» **Aim of the task**: Would you please give all the lines below again, exactly as they stand?

Data to use START

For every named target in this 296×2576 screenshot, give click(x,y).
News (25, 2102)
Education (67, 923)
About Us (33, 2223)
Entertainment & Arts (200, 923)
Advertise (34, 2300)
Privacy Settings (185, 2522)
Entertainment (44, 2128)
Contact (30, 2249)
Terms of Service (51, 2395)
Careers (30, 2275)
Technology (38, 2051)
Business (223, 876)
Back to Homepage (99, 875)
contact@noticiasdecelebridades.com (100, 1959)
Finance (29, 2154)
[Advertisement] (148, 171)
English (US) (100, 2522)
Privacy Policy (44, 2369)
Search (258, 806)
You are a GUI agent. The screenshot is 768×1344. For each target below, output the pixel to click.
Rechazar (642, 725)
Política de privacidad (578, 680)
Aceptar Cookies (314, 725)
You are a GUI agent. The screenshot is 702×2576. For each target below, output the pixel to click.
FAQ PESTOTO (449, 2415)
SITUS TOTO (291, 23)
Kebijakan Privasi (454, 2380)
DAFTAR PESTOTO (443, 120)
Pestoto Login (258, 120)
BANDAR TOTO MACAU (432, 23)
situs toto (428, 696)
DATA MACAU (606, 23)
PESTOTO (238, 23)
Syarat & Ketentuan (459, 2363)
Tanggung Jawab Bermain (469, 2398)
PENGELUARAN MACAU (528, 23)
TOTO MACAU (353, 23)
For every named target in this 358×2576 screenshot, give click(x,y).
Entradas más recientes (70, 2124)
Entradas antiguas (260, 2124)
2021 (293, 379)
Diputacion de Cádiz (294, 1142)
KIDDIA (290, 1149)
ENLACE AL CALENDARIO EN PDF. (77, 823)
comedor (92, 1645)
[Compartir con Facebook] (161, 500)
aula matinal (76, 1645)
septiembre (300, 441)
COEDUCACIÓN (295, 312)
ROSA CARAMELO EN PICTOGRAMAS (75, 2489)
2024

Data to use END

» **Task solution**:
For every named target in this 296×2576 screenshot, give click(x,y).
News (25, 2102)
Education (67, 923)
About Us (33, 2223)
Entertainment & Arts (200, 923)
Advertise (34, 2300)
Privacy Settings (185, 2522)
Entertainment (44, 2128)
Contact (30, 2249)
Terms of Service (51, 2395)
Careers (30, 2275)
Technology (38, 2051)
Business (223, 876)
Back to Homepage (99, 875)
contact@noticiasdecelebridades.com (100, 1959)
Finance (29, 2154)
[Advertisement] (148, 171)
English (US) (100, 2522)
Privacy Policy (44, 2369)
Search (258, 806)
You are a GUI agent. The screenshot is 768×1344. For each target below, output the pixel to click.
Rechazar (642, 725)
Política de privacidad (578, 680)
Aceptar Cookies (314, 725)
You are a GUI agent. The screenshot is 702×2576. For each target below, output the pixel to click.
FAQ PESTOTO (449, 2415)
SITUS TOTO (291, 23)
Kebijakan Privasi (454, 2380)
DAFTAR PESTOTO (443, 120)
Pestoto Login (258, 120)
BANDAR TOTO MACAU (432, 23)
situs toto (428, 696)
DATA MACAU (606, 23)
PESTOTO (238, 23)
Syarat & Ketentuan (459, 2363)
Tanggung Jawab Bermain (469, 2398)
PENGELUARAN MACAU (528, 23)
TOTO MACAU (353, 23)
For every named target in this 358×2576 screenshot, give click(x,y).
Entradas más recientes (70, 2124)
Entradas antiguas (260, 2124)
2021 (293, 379)
Diputacion de Cádiz (294, 1142)
KIDDIA (290, 1149)
ENLACE AL CALENDARIO EN PDF. (77, 823)
comedor (92, 1645)
[Compartir con Facebook] (161, 500)
aula matinal (76, 1645)
septiembre (300, 441)
COEDUCACIÓN (295, 312)
ROSA CARAMELO EN PICTOGRAMAS (75, 2489)
2024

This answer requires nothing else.